CalKIDS accounts are not counted as a resource for SSI/SSP or CAPI because they are owned by the state.  Distributions that are used for educational expenses of the designated beneficiary are excluded as a resource in the month received, and if retained beyond the month of receipt, they are excluded for 9 months beginning with the month of receipt. However, since the funds will be distributed directly to the higher education institutions on behalf of the participants to pay for qualifying higher education expenses and not retained by the beneficiary, the distributions will likewise not be considered a resource to the beneficiary.  (ACL 22-79, October 4, 2022.)

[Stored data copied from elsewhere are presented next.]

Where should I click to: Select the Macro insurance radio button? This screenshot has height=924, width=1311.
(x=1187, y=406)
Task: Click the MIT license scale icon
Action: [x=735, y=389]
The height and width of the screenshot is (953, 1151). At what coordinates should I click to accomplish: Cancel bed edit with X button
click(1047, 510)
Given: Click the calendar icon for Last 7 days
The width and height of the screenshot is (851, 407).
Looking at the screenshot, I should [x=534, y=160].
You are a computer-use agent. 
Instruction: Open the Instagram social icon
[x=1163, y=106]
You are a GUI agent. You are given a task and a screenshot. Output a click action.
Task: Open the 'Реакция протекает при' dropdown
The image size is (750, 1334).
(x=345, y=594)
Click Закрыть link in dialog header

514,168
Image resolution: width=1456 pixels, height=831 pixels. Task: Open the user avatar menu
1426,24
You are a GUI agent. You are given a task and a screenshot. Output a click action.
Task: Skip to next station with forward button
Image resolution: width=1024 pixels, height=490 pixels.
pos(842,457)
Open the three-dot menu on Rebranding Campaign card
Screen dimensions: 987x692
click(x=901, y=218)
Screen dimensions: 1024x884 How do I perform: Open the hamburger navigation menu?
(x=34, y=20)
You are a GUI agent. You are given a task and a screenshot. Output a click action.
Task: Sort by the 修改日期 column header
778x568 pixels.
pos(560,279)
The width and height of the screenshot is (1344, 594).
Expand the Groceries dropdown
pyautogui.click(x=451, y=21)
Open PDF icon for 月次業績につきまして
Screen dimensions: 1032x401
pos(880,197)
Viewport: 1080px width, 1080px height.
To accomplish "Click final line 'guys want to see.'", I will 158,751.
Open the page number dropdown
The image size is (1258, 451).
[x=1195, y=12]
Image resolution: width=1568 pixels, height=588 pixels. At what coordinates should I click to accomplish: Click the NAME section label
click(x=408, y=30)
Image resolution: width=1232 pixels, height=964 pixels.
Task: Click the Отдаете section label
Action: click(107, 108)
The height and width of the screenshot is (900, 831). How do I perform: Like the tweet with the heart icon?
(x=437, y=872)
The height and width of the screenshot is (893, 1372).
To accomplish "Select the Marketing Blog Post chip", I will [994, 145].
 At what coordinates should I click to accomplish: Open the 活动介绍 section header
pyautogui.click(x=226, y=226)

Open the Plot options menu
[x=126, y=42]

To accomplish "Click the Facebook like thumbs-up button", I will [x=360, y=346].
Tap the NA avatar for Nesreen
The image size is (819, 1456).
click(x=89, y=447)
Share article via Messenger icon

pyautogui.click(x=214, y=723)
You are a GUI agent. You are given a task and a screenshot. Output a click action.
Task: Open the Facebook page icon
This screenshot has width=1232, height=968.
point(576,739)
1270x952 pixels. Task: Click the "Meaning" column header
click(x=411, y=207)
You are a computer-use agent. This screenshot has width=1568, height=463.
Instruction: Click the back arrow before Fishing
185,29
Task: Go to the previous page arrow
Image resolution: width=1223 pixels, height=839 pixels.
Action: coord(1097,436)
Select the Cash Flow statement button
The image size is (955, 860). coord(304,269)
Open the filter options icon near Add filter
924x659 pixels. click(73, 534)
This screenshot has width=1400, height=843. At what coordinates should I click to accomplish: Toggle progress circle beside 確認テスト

Cuban and Haitian Entrant eligibility for benefits programs

The California Department of Social Services has issued information regarding eligibility of Cuban/Haitian entrants for public benefits programs. 

Cuban/Haitian entrants may be eligible for Entrant Cash Assistance (ECA),. This refers to federally funded cash assistance available to those who do not meet the categorical requirements of other state/federal cash assistance programs. ECA follows the rules of the Refugee Resettlement Program. ECA applicants are not required to have a Social Security Number.

Cuban/Haitian entrants can be eligible for CalWORKs upon entry into the United States.  They must submit proof of applying for a Social Security Number within 30 days or have good cause for not applying for a Social Security Number.  Cuban/ Haitian Entrants who apply for or receive CalWORKs must be eligible for Homeless Assistance or the Housing Support Program (HSP). Cuban/Haitian Entrants can be eligible for Project Roomkey, the Bringing Families Home (BFH) program, the Housing and Disability Advocacy Program (HDAP), and/or the Home Safe program if they otherwise meet the eligibility requirements for each program.”

Cuban/Haitian entrants can be eligible for CalFresh immediately without a waiting period. Non-citizens who are eligible based on immigration status must meet all other requirements. These individuals are not eligible for the California Food Assistance Program while Entrant status is in effect because they are eligible for CalFresh.. 

Cuban/Haitian Entrants who are aged, blind, or disabled and meet income limits, may be eligible for SSI/SSP. Entrants are eligible for SSI for seven years. A Cuban/Haitian Entrant who is found ineligible for SSI because of their immigration status can be eligible for CAPI.

Cuban/Haitian Entrants who become eligible for ECA must meet work registration requirements.  Cuban/Haitian Entrants who do not have work authorization should be enrolled in services to help achieve self sufficiency.   (ACIN I-63-22, September 20, 2022.)

Duties regarding county Statement of Position to Limited English Proficient claimants

County hearings representative for both California Department of Social Services (CDSS) and Department of Health Care Services (DHCS) programs must enclose the GEN 1365 Notice of Language Services form with the Statement of Position.  For non-county administered DHCS programs, county hearings representatives must enclose the DHCS Non-Discrimination Policy and Language Access Process document.

CDSS is working on a new version of the GEN 1365 specifically for fair hearings that will be released soon.

When the applicant or recipient indicates their preference for communication in a language other than English, counties must provide forms in that language when the translation is provided by CDSS or DHCS in that language.  Counties must provide oral interpretation services of any document on request, including non-standardized forms and individually tailored documents.  If requested, the county or agency must provide an oral interpretation of the Statement of Position, including any exhibits attached to the Statement of Position, at least two days before the hearing.

When the county is aware of the need for assistance in a language that is not listed in the GEN 1365, the county or agency should attempt to inform the claimant of how to get a free oral interpretation of the Statement of Position in the claimant’s preferred language.  (ACL 22-56, July 8, 2022.)